Belki, ökçesine bastıkları yumurta topuk ayakkabıları, İspanyol paça pantalon üstüne al kuşakları, elde "otuz üçlük" tesbihleri yoktu ama Mc Carthy baskısının önce Amerika'ya ardından da dünyanın bir çok ülkesine ihraç edildiği günlerde, bu baskının karşısına "farklı" duruşlarıyla dikilebilmiş, bizim sokağın delikanlıları gibi algılıyorum, Yahudi argosundan bozma adlarıyla, bu beatnikler'i…
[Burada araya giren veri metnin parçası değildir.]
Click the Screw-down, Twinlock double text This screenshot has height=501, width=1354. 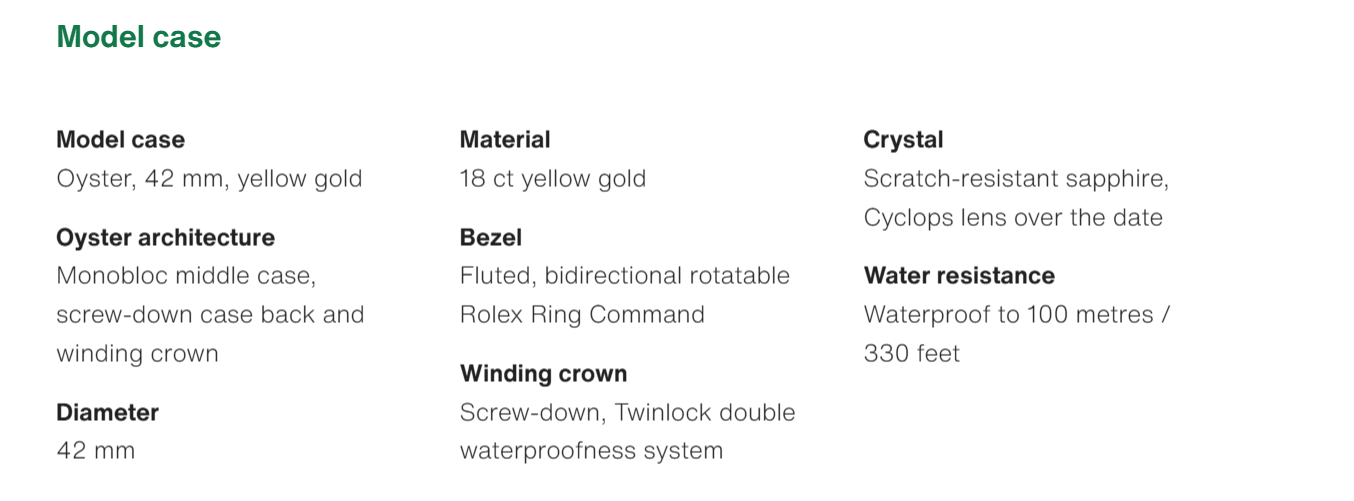[627, 412]
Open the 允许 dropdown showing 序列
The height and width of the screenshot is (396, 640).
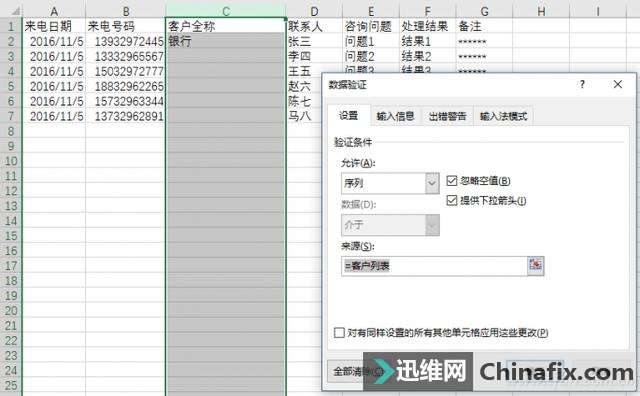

Cinsel tercihleri farklıydı; uyuşturucu kullanır, hatta damardan "çakarlardı"; karşı durdukları düzen, onları kendi amaçları için bi güzel kullanmıştı; meselâ "bizim" Jack, ününün altında ezilmiş, sürekli "vahşi" delikanlıyı oynamaktan yorulmuş bir biçimde, ömrünün son yıllarını, annesinin evinde TV'nin karşısında elinde içki şişesiyle ve Papa'dan gelecek bir işareti tapar gibi bekleyerek geçirmişti ve Vietnam savaşına destek vermiş tutucu bir Amerikalı olmuştu belki ama Gülben Ergen büyüğümüzün çığırdığı gibi: "Herkes kendi kaderini yaşar yârim" ve tüm bunlar hakkında ahkâm kesmek de bu yazının hacmini aşar.

* * *

Sultanahmetli bitirim satıcının bile "tenezzül" etmediği "bitnikler" hakkında, çok şey söylemek mümkün ama ne söylersem söyleyeyim, kuzguna yavrusu şahin gibi geliyor.

Oysa bizim Jack çoktan (Sultanahmetli satıcının beğenisinden habersiz), umutsuzca arayıp da bulamayanların, yaşamakla yazmanın en güzel sentezini yapan dahi yazarı olmuştu bile. Beat kuşağını anlamanın yolu, manzara koyan, sürekli "hareket" halinde olan, ülkesinin kendisine sunduğu gelenek ve edebiyatla yetinmeyen, en uzun ve zahmetli yolculuğunu kendi içine, derinliğine yapıp yeni yerler keşfetmeye çalışan insanları anlamaktan geçiyor.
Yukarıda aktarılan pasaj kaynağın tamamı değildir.